Mayo Thompson details the formation of the Familiar Ugly and the origin of "Free Form Freak-Out" in an interview conducted on December 26, 2011 "Conversation with Mayo Thompson: Part One"
"It was an organization that accompanied, or enveloped, or just happened while we played. It was part of the phenomenon then. They were undirected. Open-numbered; any number above one. If you had the Red Crayola plus one person on stage, that person was the Familiar Ugly. If there were five, or fifty, up to an indefinitely large number. People liked it, liked the 'noise' we made." Free form means this ain't never gonna happen again. We're about to have an experience that will not be [had] ever again. I'm not making any claims about form. It's an oxymoron at best. The guy [Rogers] was looking for an advertising slogan. That was his form; that was his description of what we did. I just clung onto it because I'm a nominalist; So I'm just going with what we're calling it historically."
The Familiar Ugly were recorded on April Fool's Day 1967 in a three-hour evening session on one master tape, it was done on eight tracks with eight microphones, one per channel. The other tracks were recorded during April–May. Mayo Thompson said, "We went back and pieced it together so that it would have a flow to it and all the while we were naïve. We went in the studio, if we'd had our druthers, we would have multitracked the free form stuff, because we could have done more of our own thing. As it was, it was just frozen. It was a documentary relation, documenting the recording."

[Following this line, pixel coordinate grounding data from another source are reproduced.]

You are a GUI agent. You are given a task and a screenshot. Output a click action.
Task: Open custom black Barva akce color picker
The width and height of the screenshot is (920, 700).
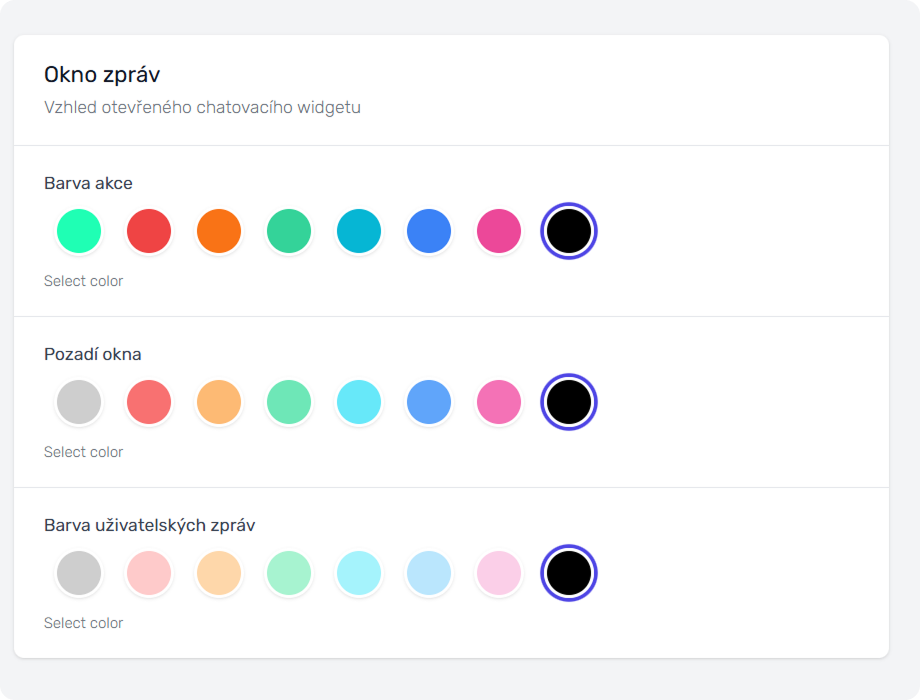click(x=569, y=231)
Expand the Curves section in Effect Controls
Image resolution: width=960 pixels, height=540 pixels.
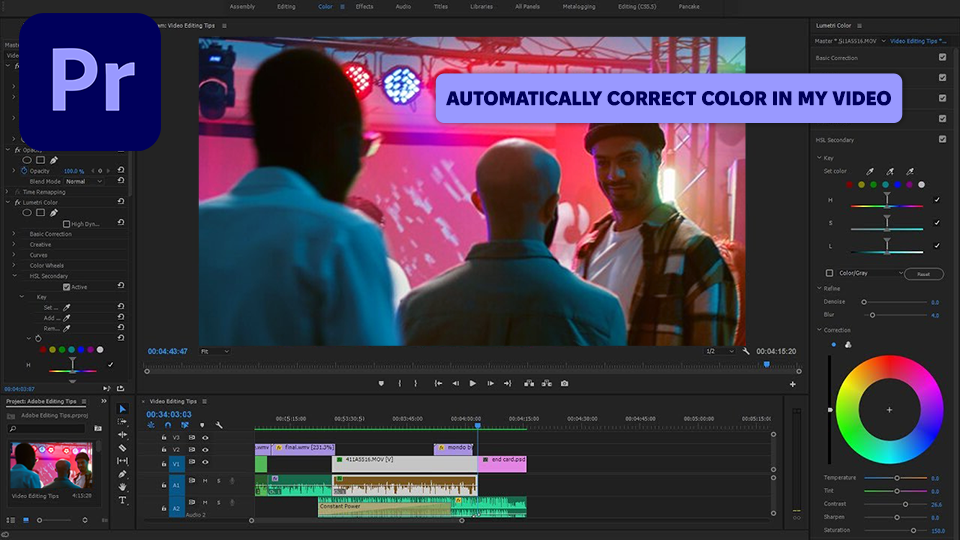coord(14,255)
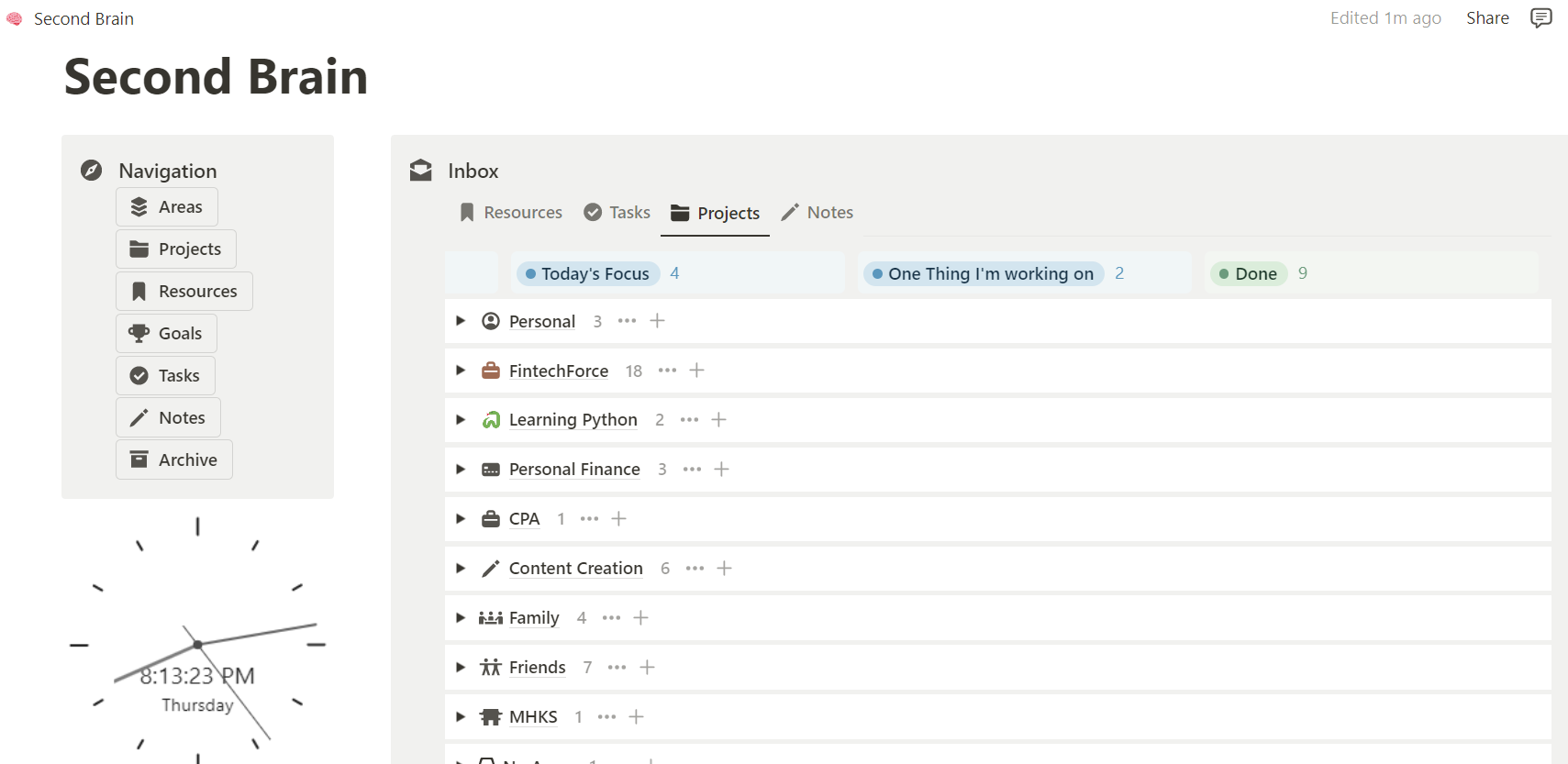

"Our first album was recorded mono. [The simulated stereo mix] is Walt Andrus' studio wizardry. We made the mono version and then like two days later I was around the studio, and they said, 'Come here, what about this for a stereo album?' And I sat there and listened to it and I said, 'sounds okay to me, crazy, but sounds okay.' For the stereo mix the songs were processed through a stereo effects chamber with added psychedelic effects (such as loops, reversed tapes, speed fluctuations and sound effects).